Da City para os Alpes: 5 desafios de Horta Osório no Credit Suisse

Gestor português começou este sábado a nova aventura no banco suíço, cuja reputação tem sido chamuscada por casos como da Greensill e da Archegos.

António Horta Osório já está habituado a desafios. Há dez anos, foi chamado pelo Governo britânico para salvar o Lloyds que, como o banqueiro português reconheceu, esteve perto de desaparecer. Este fim de semana marca o arranque das novas funções de chairman do Credit Suisse, em Zurique. Não terá funções executivas, essas pertencem a Thomas Gottstein, mas nem por isso o português deverá esperar um mandato tranquilo no banco suíço.

Colapso da Archegos

O Credit Suisse foi um dos bancos mais afetados pelo colapso da Archegos Capital Management, um family office americano gerido por Bill Hwang que foi à ruína num abrir e fechar de olhos devido a apostas alavancadas e arriscadas no mercado acionista. O banco suíço assumiu desde logo um impacto de 4,7 mil milhões de dólares. E avisou que o problema se refletirá nos resultados dos próximos trimestres e já avançou com medidas de contenção do problema: cortou dividendos em dois terços, voltou atrás com o plano de recompras de ações, foi ao mercado levantar dinheiro (1,5 mil milhões de euros) para reparar o balanço.

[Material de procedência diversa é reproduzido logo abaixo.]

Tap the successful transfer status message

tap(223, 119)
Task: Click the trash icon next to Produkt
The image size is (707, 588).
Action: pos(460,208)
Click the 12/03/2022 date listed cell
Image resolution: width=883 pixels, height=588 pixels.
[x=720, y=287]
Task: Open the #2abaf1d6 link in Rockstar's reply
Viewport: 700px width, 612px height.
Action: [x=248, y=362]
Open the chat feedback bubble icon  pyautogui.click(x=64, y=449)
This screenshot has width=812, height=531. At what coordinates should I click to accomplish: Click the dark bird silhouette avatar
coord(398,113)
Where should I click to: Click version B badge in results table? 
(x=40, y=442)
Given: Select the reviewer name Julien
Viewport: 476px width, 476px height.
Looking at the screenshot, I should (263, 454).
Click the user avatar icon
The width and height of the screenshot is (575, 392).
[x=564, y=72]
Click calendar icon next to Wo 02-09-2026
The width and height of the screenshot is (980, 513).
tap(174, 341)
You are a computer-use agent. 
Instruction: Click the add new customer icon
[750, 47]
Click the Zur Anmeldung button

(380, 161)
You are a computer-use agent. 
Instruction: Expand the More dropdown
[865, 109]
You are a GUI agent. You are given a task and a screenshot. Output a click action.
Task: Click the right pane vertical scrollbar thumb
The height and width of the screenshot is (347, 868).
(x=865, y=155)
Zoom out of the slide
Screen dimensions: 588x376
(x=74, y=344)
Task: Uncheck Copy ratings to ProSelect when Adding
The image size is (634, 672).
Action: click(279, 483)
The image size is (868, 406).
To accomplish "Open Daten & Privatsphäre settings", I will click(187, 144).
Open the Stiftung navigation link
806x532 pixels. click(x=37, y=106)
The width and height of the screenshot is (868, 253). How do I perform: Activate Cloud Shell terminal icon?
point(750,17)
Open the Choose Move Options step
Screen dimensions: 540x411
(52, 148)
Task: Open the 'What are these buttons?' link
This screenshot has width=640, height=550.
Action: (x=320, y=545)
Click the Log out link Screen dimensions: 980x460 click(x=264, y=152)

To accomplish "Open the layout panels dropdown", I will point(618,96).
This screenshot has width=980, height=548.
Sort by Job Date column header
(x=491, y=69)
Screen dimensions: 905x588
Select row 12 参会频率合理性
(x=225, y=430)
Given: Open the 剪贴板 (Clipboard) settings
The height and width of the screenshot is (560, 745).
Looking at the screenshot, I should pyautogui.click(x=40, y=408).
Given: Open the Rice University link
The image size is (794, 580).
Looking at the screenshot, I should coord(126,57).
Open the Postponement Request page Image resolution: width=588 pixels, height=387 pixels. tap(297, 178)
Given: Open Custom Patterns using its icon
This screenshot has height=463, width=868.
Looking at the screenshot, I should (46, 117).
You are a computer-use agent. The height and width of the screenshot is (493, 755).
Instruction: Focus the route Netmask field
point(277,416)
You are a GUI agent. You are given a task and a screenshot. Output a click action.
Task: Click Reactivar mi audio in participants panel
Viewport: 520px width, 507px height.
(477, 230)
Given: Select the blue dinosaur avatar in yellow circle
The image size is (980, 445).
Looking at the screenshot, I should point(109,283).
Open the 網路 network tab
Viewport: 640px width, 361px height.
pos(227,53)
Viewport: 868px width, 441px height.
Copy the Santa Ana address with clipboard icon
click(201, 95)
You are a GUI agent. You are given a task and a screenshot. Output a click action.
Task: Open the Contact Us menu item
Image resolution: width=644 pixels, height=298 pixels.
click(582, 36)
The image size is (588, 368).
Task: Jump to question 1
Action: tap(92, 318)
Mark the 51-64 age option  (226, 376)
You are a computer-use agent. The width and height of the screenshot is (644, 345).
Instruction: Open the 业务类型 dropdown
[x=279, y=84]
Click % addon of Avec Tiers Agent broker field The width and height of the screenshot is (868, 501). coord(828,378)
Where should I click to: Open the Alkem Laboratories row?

Mais do que um executivo do banco abandonou a instituição na sequência deste caso, isto enquanto a instituição se encontra a apurar as razões para mais um escândalo financeiro em que se envolveu em poucos meses.

Falência da Greensill

A queda da Archegos surgiu quando o Credit Suisse ainda estava a digerir os efeitos da falência da Greensill. A implosão deste grupo vai abrir uma frente legal que Horta Osório terá de enfrentar desde o primeiro dia. Já há ações contra o banco por parte de um grupo de lesados que compraram obrigações que financiaram as operações da Greensill.

Esta companhia financeira, com sede no Reino Unido e Austrália, que explorava o negócio de reserve factoring e factoring (antecipação de faturas às empresas) colapsou depois de seguradoras e outros bancos (incluindo o Credit Suisse) terem interrompido o seu apoio financeiro aos fundos que financiavam a sua atividade. De acordo com os responsáveis do banco suíço, as perdas com linhas de fundos operados juntamente com a Greensill poderiam atingir os três mil milhões de dólares – o que não é de um valor irrelevante tendo em conta que os lucros de 2020 foram de 2,9 mil milhões de dólares.

Restabelecer confiança

Os episódios da Archegos e da Greensill são os últimos de uma coleção de escândalos (Luckin Coffee, Wirecard, Softbank, por exemplo) envolvendo o banco suíço nos últimos anos e que expõem os problemas que enfrenta internamente. Os trabalhadores não estão contentes, os clientes e investidores também não. As ações do banco perderam quase 80% do seu valor na última década. Por outro lado, o Credit Suisse também está na mira do regulador suíço.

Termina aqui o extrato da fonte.